_INPUT DATA_.
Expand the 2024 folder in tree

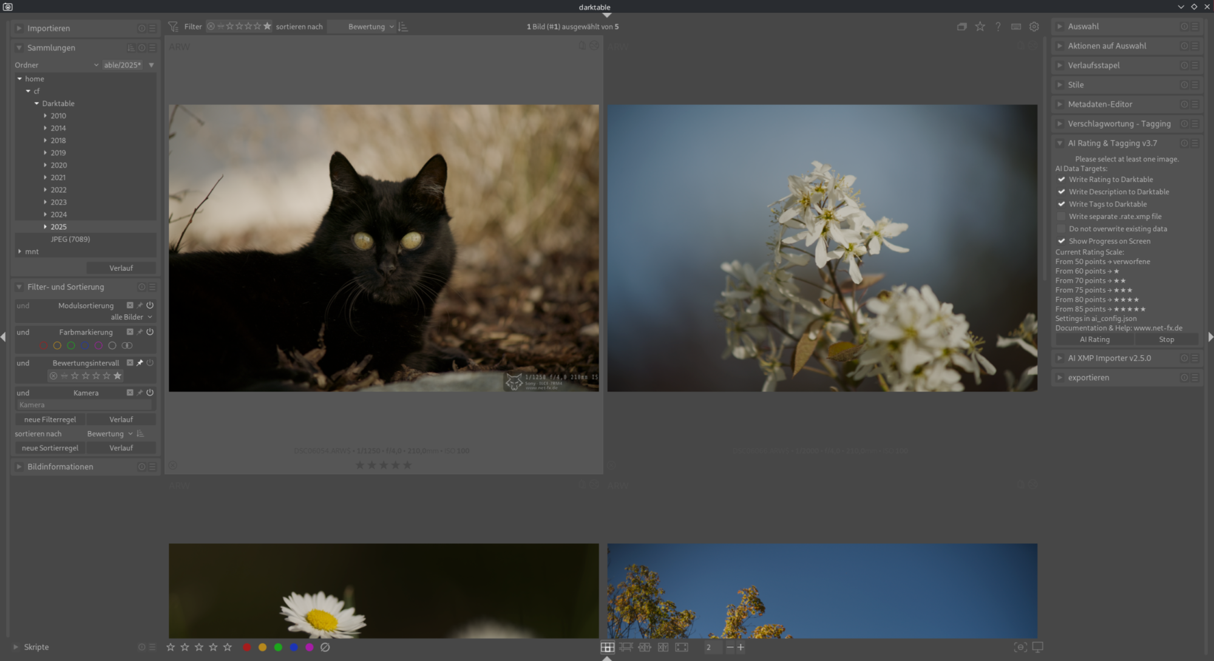click(x=46, y=214)
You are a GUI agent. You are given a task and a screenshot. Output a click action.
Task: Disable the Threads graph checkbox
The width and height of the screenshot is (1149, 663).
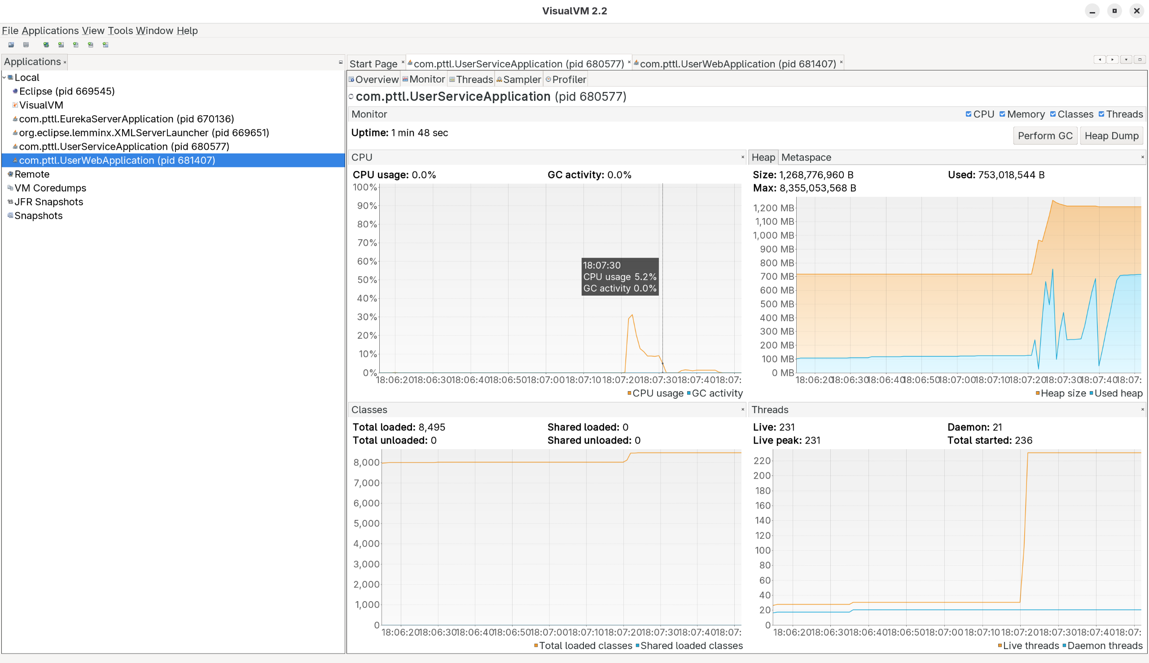pyautogui.click(x=1101, y=114)
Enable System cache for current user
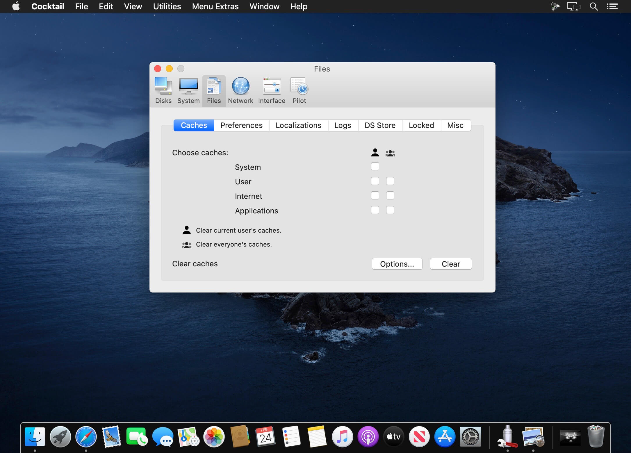The height and width of the screenshot is (453, 631). [x=375, y=166]
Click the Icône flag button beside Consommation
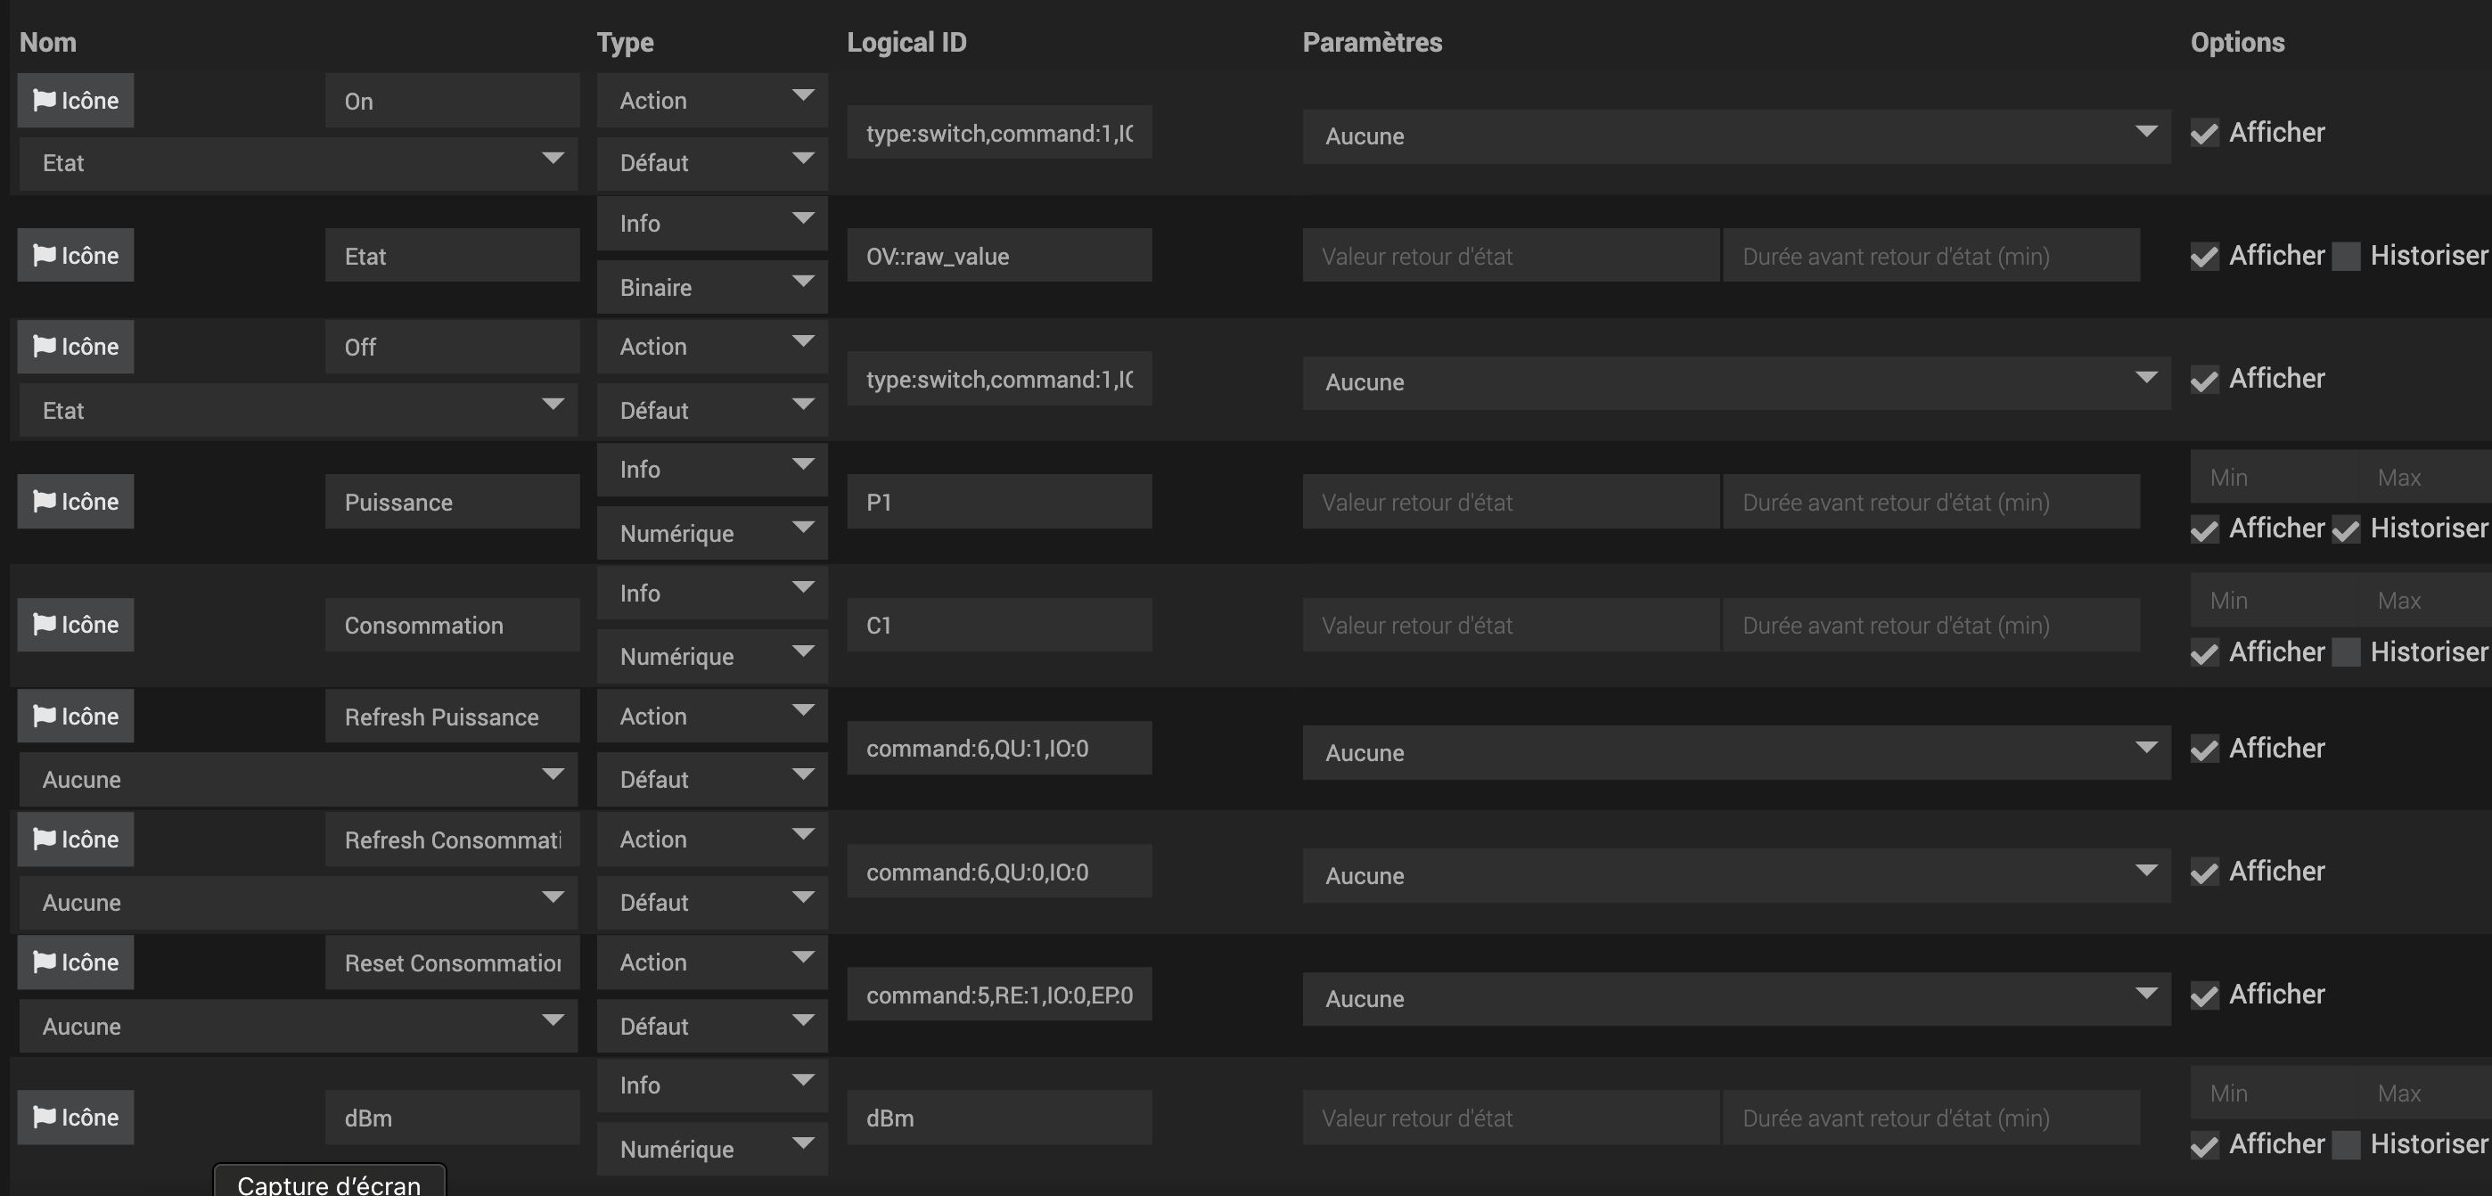 pyautogui.click(x=75, y=625)
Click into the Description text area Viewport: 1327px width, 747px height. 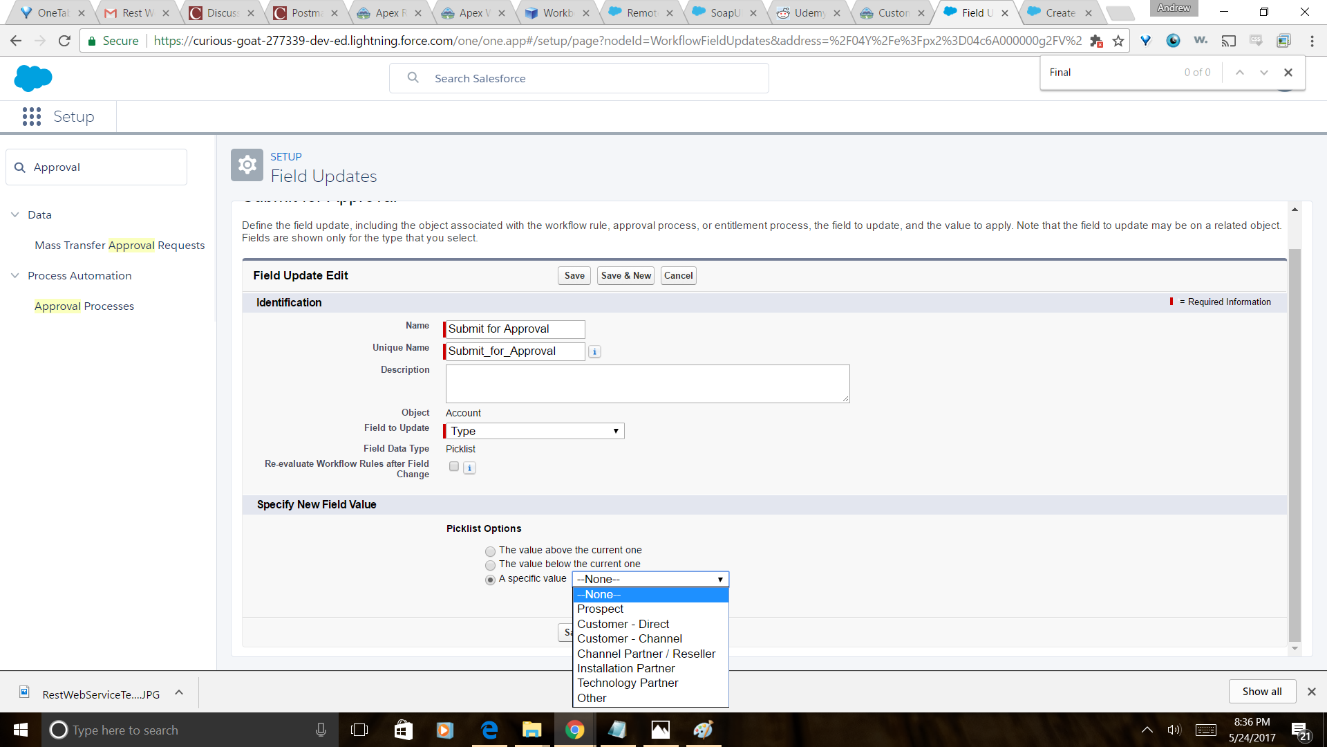647,384
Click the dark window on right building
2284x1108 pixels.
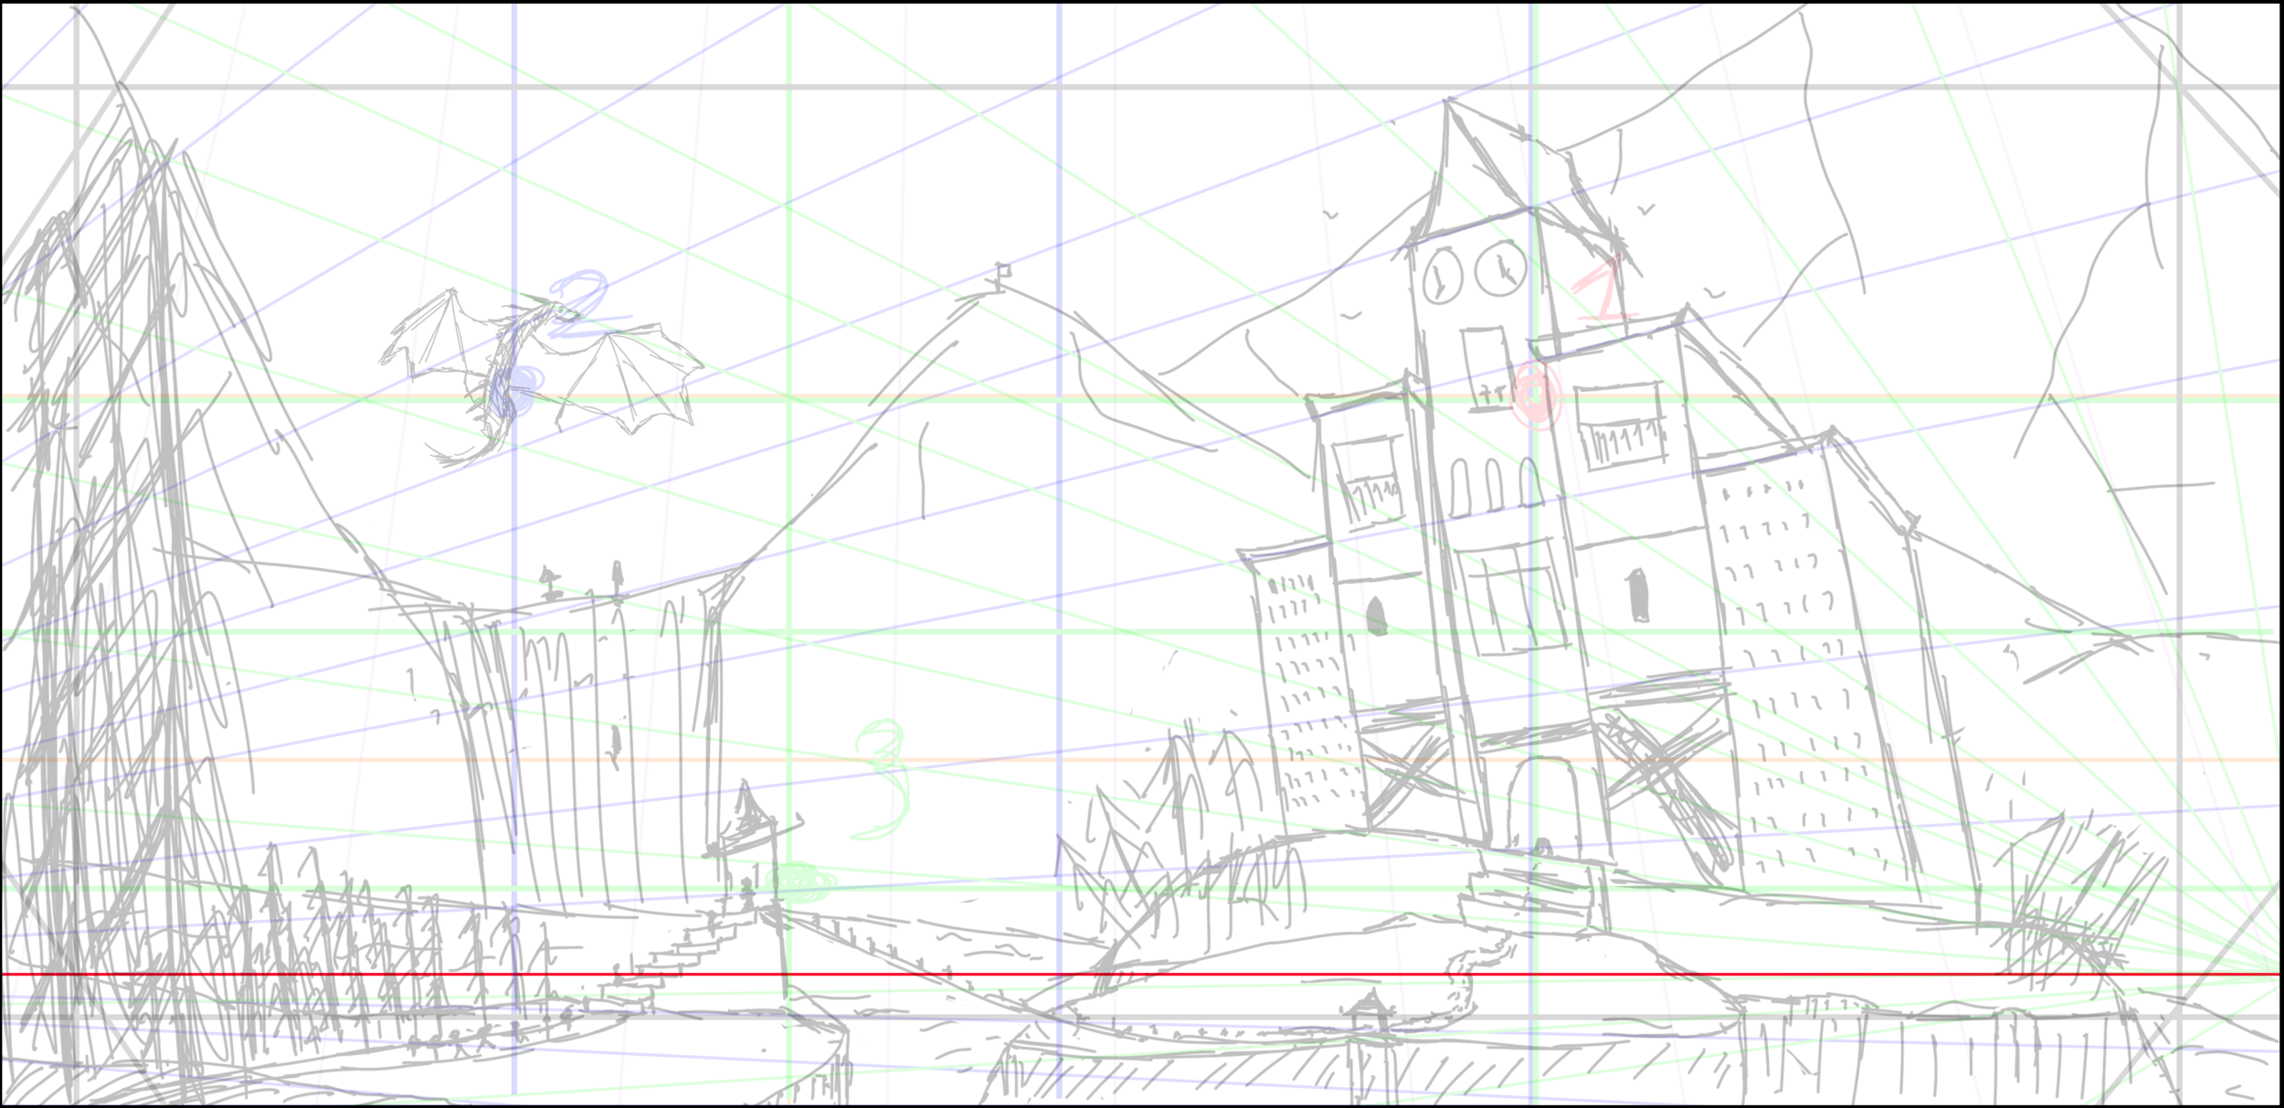point(1639,596)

_TASK DESCRIPTION_. An exact copy of the lines from the line containing "Click the dark window on right building" through the final line of the listing, without pictures, is the expected result.

_RESULT OF THIS TASK_.
Click the dark window on right building
2284x1108 pixels.
point(1639,596)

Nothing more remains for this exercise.